[Required action]:
Your job is to copy the lines from the material that include "computer".

------ The data ------

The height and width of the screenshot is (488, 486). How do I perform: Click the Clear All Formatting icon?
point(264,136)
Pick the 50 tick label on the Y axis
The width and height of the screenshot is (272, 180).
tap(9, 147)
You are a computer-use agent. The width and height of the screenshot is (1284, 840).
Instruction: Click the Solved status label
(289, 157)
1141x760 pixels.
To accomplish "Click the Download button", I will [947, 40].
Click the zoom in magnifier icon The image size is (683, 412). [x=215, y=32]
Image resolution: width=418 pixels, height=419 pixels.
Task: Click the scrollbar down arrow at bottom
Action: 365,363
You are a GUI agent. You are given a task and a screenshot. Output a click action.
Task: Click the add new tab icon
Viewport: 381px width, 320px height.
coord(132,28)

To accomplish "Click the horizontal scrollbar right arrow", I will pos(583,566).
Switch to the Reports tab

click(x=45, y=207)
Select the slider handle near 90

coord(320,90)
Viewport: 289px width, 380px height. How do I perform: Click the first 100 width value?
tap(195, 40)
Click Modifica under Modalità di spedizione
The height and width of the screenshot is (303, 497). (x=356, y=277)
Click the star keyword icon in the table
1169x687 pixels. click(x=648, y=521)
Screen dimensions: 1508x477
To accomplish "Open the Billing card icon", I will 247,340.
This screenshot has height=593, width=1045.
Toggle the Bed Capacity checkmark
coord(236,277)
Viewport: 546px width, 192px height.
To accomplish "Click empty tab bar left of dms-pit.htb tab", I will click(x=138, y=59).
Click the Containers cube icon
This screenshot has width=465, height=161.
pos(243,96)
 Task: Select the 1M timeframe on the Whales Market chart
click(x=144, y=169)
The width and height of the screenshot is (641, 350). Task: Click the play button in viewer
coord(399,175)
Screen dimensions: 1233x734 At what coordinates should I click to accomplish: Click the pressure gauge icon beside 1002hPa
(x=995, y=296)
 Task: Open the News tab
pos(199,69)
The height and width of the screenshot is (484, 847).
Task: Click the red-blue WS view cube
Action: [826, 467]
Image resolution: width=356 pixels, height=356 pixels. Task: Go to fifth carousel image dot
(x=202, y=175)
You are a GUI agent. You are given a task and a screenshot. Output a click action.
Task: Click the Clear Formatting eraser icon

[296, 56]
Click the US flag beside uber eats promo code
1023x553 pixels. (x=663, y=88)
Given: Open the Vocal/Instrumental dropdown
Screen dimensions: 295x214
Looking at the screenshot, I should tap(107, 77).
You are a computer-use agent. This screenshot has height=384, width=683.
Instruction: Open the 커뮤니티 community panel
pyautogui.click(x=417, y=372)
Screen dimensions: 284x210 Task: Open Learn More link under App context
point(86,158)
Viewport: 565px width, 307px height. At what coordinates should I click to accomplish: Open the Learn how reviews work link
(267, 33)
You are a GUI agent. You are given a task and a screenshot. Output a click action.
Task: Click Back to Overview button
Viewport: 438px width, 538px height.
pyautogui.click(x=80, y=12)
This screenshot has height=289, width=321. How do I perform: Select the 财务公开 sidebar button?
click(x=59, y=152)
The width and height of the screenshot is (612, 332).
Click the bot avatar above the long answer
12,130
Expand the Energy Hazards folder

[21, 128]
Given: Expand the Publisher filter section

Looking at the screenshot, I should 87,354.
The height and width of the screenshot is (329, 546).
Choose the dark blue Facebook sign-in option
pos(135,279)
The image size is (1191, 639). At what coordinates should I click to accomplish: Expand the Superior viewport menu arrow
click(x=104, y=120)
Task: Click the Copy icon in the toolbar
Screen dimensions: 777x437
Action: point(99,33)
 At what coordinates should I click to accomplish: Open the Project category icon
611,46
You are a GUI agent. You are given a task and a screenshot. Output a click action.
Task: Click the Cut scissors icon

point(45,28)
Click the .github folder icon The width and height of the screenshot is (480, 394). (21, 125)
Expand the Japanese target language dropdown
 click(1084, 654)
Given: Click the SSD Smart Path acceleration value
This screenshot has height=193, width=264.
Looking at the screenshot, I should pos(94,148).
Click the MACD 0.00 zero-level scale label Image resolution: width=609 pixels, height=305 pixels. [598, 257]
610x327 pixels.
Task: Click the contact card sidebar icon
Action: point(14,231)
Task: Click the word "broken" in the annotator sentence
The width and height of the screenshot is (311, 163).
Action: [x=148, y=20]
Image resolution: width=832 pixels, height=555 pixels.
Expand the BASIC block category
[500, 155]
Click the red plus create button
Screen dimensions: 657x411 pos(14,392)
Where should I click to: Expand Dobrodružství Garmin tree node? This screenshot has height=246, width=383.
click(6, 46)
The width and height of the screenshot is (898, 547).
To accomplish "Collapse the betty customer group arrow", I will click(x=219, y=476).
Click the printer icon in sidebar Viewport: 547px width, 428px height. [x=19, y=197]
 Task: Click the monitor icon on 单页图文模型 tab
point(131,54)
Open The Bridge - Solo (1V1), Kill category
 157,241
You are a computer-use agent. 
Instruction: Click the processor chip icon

------

[Solution]:
You are a computer-use agent. The width and height of the screenshot is (1284, 840).
You are a computer-use agent. This screenshot has height=384, width=683.
You are a computer-use agent. 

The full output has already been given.